> **DATA SUPPLIED**:

=-=-=

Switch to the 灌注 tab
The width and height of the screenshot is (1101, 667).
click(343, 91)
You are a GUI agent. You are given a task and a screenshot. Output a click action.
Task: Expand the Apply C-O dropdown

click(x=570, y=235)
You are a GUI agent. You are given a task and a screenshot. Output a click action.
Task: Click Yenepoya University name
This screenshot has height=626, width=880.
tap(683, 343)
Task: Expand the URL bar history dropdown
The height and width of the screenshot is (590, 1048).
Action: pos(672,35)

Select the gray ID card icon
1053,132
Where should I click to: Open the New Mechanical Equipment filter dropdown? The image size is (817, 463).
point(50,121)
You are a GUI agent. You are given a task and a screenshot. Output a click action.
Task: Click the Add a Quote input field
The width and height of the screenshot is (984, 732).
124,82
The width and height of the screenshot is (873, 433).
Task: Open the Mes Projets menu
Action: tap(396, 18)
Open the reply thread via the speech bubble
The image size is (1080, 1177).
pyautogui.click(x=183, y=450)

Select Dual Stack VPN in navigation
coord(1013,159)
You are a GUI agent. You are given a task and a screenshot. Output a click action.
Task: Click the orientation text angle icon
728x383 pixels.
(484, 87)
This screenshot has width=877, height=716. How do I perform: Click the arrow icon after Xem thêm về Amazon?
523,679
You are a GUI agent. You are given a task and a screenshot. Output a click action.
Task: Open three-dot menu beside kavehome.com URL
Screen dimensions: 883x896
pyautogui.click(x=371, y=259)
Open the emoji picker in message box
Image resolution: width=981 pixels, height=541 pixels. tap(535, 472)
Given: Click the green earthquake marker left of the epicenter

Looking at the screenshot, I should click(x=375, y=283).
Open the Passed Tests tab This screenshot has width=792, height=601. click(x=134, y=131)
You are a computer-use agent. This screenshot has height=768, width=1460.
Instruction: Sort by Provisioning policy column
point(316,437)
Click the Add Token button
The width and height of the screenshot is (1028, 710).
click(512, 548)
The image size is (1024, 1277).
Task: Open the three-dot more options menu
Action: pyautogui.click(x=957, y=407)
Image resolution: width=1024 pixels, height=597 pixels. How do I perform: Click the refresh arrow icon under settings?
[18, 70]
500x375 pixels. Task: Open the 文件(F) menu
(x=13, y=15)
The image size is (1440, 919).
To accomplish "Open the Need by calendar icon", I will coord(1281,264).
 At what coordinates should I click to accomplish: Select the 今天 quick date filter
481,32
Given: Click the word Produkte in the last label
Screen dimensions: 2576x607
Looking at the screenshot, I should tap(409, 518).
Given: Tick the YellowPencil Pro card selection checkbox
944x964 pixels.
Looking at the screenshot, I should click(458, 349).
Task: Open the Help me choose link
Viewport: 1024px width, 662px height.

=-=-=

> **THE PROBLEM**: Here, the lines to copy run from the one containing "This screenshot has width=877, height=716." to the final line of the listing; copy them exactly and nothing else.

> **ANSWER SECTION**:
This screenshot has width=877, height=716. How do I perform: Click the arrow icon after Xem thêm về Amazon?
523,679
You are a GUI agent. You are given a task and a screenshot. Output a click action.
Task: Open three-dot menu beside kavehome.com URL
Screen dimensions: 883x896
pyautogui.click(x=371, y=259)
Open the emoji picker in message box
Image resolution: width=981 pixels, height=541 pixels. tap(535, 472)
Given: Click the green earthquake marker left of the epicenter

Looking at the screenshot, I should click(x=375, y=283).
Open the Passed Tests tab This screenshot has width=792, height=601. click(x=134, y=131)
You are a computer-use agent. This screenshot has height=768, width=1460.
Instruction: Sort by Provisioning policy column
point(316,437)
Click the Add Token button
The width and height of the screenshot is (1028, 710).
click(512, 548)
The image size is (1024, 1277).
Task: Open the three-dot more options menu
Action: pyautogui.click(x=957, y=407)
Image resolution: width=1024 pixels, height=597 pixels. How do I perform: Click the refresh arrow icon under settings?
[18, 70]
500x375 pixels. Task: Open the 文件(F) menu
(x=13, y=15)
The image size is (1440, 919).
To accomplish "Open the Need by calendar icon", I will coord(1281,264).
 At what coordinates should I click to accomplish: Select the 今天 quick date filter
481,32
Given: Click the word Produkte in the last label
Screen dimensions: 2576x607
Looking at the screenshot, I should tap(409, 518).
Given: Tick the YellowPencil Pro card selection checkbox
944x964 pixels.
Looking at the screenshot, I should click(458, 349).
Task: Open the Help me choose link
Viewport: 1024px width, 662px height.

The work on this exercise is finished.